### Passage provided:
--

Fusion equipment Photo: Helion
The planned operational date of its new fusion power plant is ‘significantly sooner’ than typical projections for deployment of commercial fusion power, Helion says

Photo: Helion

Helion has announced it will provide electricity to Microsoft through a fusion power plant.

The plant, in Washington state, US, is expected to be online by 2028 and will target power generation of 50 MW or greater after a one-year ramp up period.

 

The planned operational date for this facility is ‘significantly sooner’ than typical projections for deployment of commercial fusion power, Helion says. According to the company, fusion power plant will provide ‘flexible, scalable, baseload power that is affordable, providing the world a new path to full decarbonisation of electricity generation’.

--

### Records supplied:
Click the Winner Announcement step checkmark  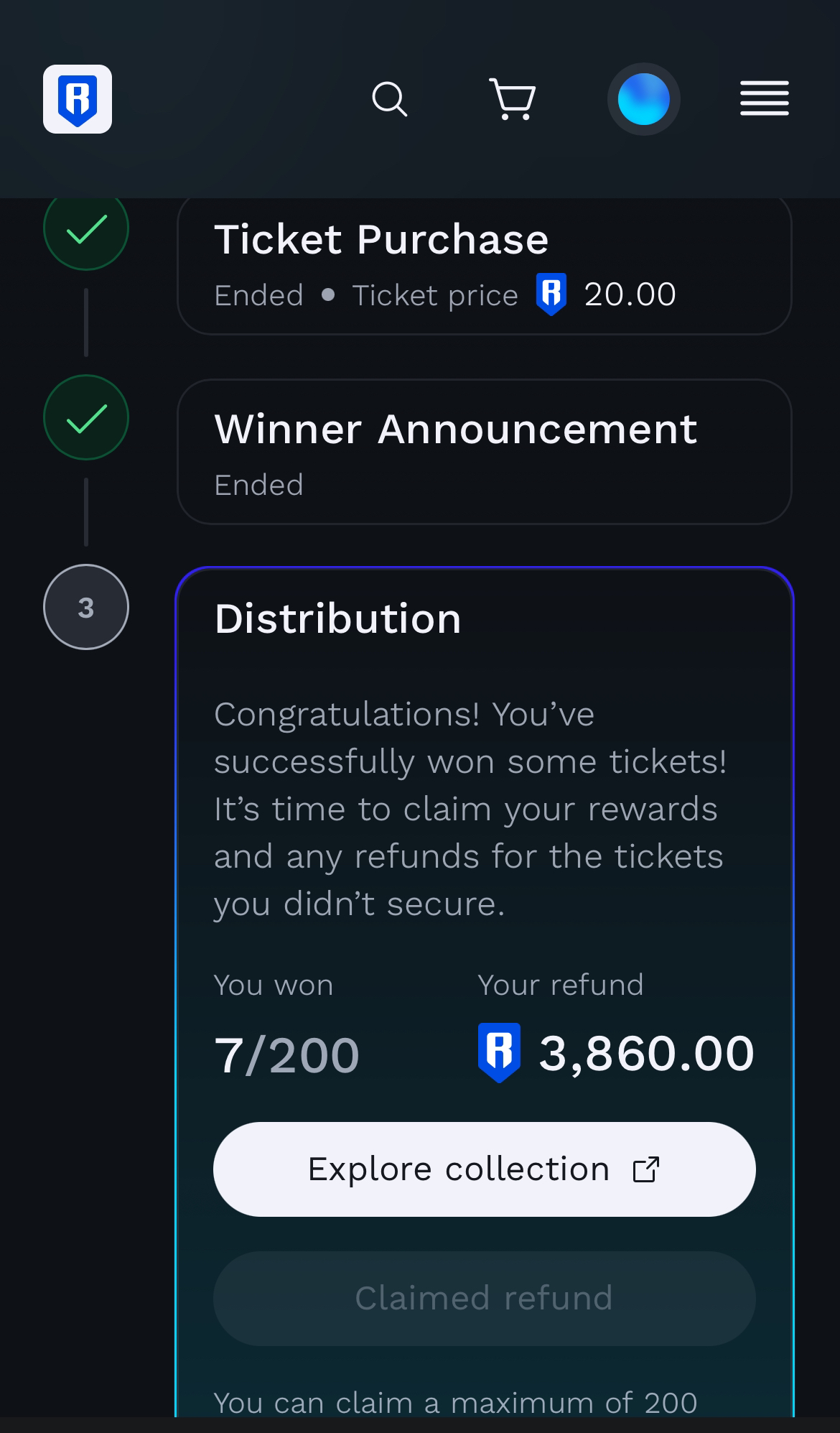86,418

--

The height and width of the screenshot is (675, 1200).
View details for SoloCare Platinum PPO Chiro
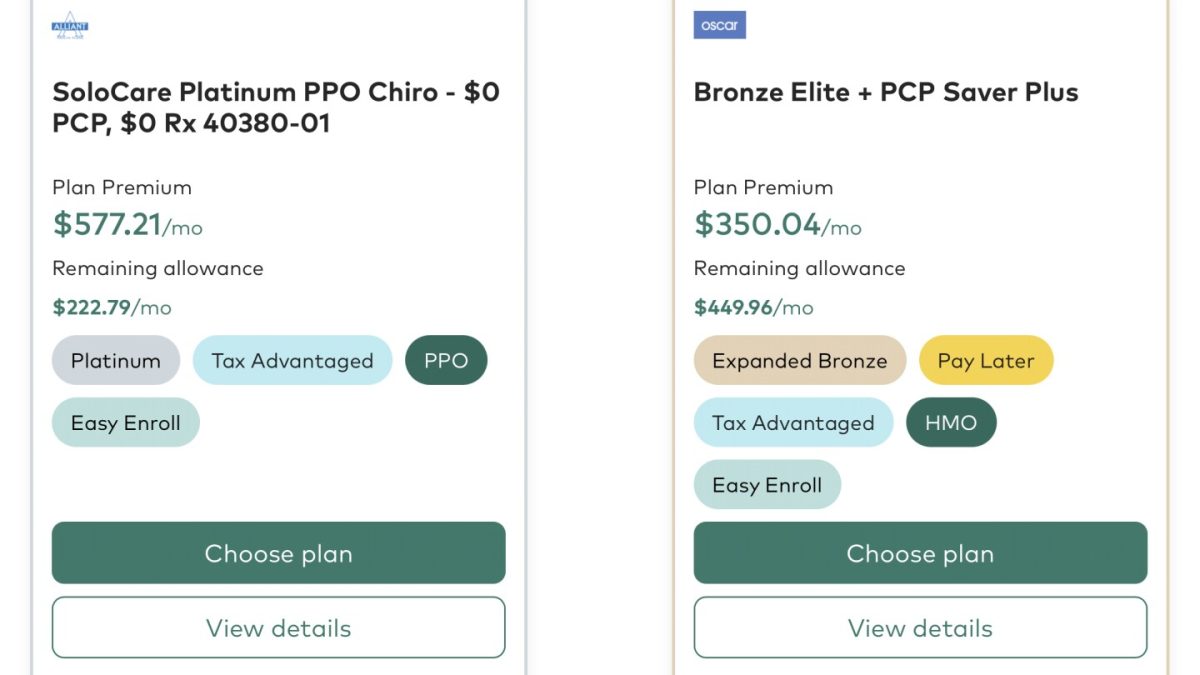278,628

--

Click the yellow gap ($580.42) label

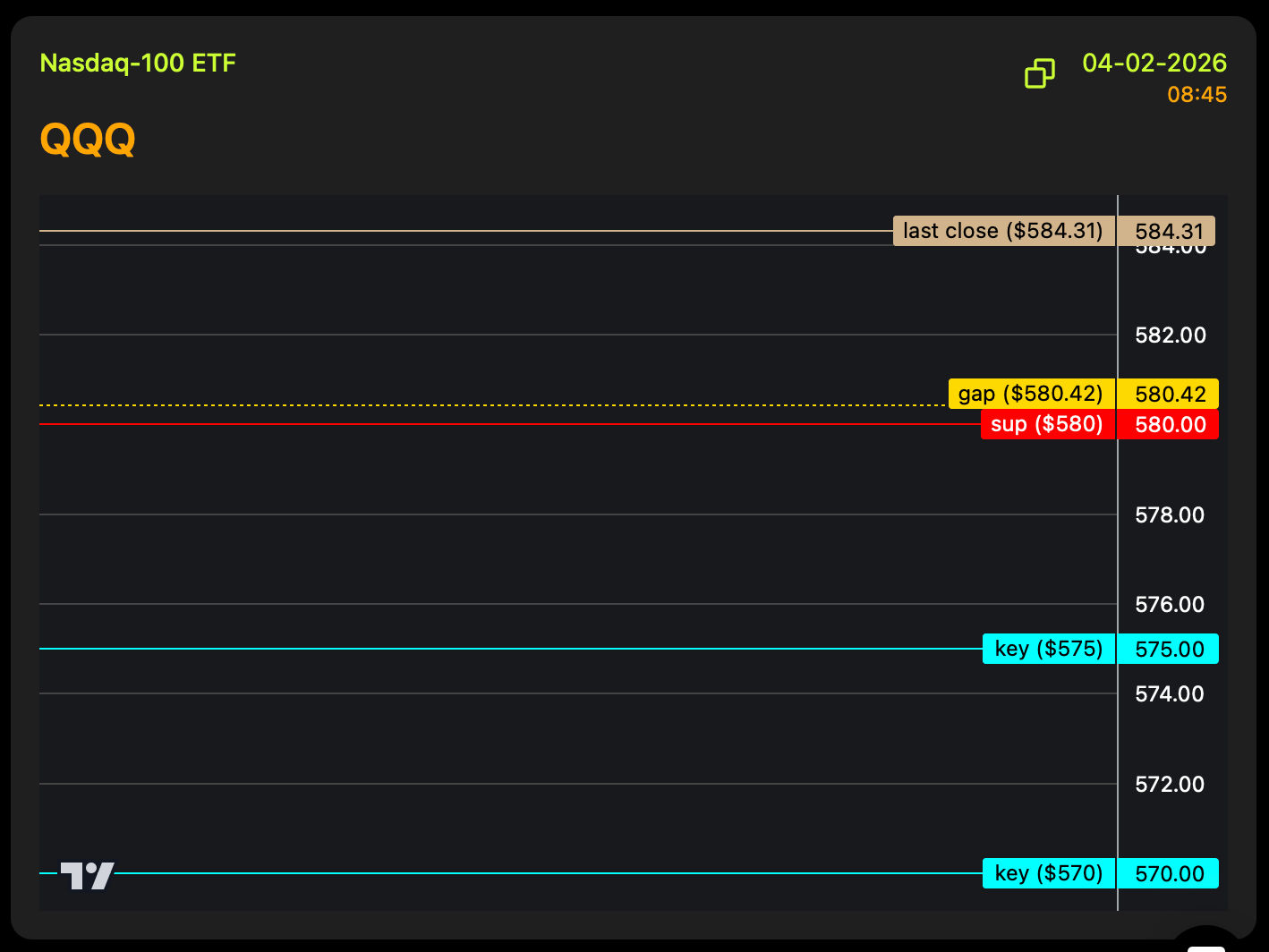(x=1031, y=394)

--

### Description of the task:
Extend the article above about Helion's fusion power plant for Microsoft, picking up after its last sentence.

### Exercise output:
Helion says its approach to fusion energy differs in three main ways from other approaches. Firstly, it uses a pulsed fusion system, which helps overcome the hardest physics challenges, keeps its fusion device smaller than other approaches, and allows it to adjust the power output based on need. Secondly, its system is built to directly recover electricity, while other fusion systems heat water to create steam to turn a turbine which loses energy in the process. Thirdly, it uses deuterium and helium-3 as fuel, which helps keep its system small and efficient.

 

Helion has previously built six working prototypes and claims to have been the first private fusion company to reach 100mn degree plasma temperatures with its sixth prototype. The company is currently building its seventh prototype, which is expected to demonstrate the ability to produce electricity in 2024.

 

‘This collaboration represents a significant milestone for Helion and the fusion industry as a whole,’ says David Kirtley, Chief Executive Officer at Helion. ‘We are grateful for the support of a visionary company like Microsoft. We still have a lot of work to do, but we are confident in our ability to deliver the world’s first fusion power facility.’

 

Uranium legacy sites
Elsewhere, Mailuu-Suu, one of the largest and most heavily contaminated uranium legacy sites in Central Asia, will be remediated thanks to the allocation of grant funding from the Environmental Remediation Account for Central Asia (ERA).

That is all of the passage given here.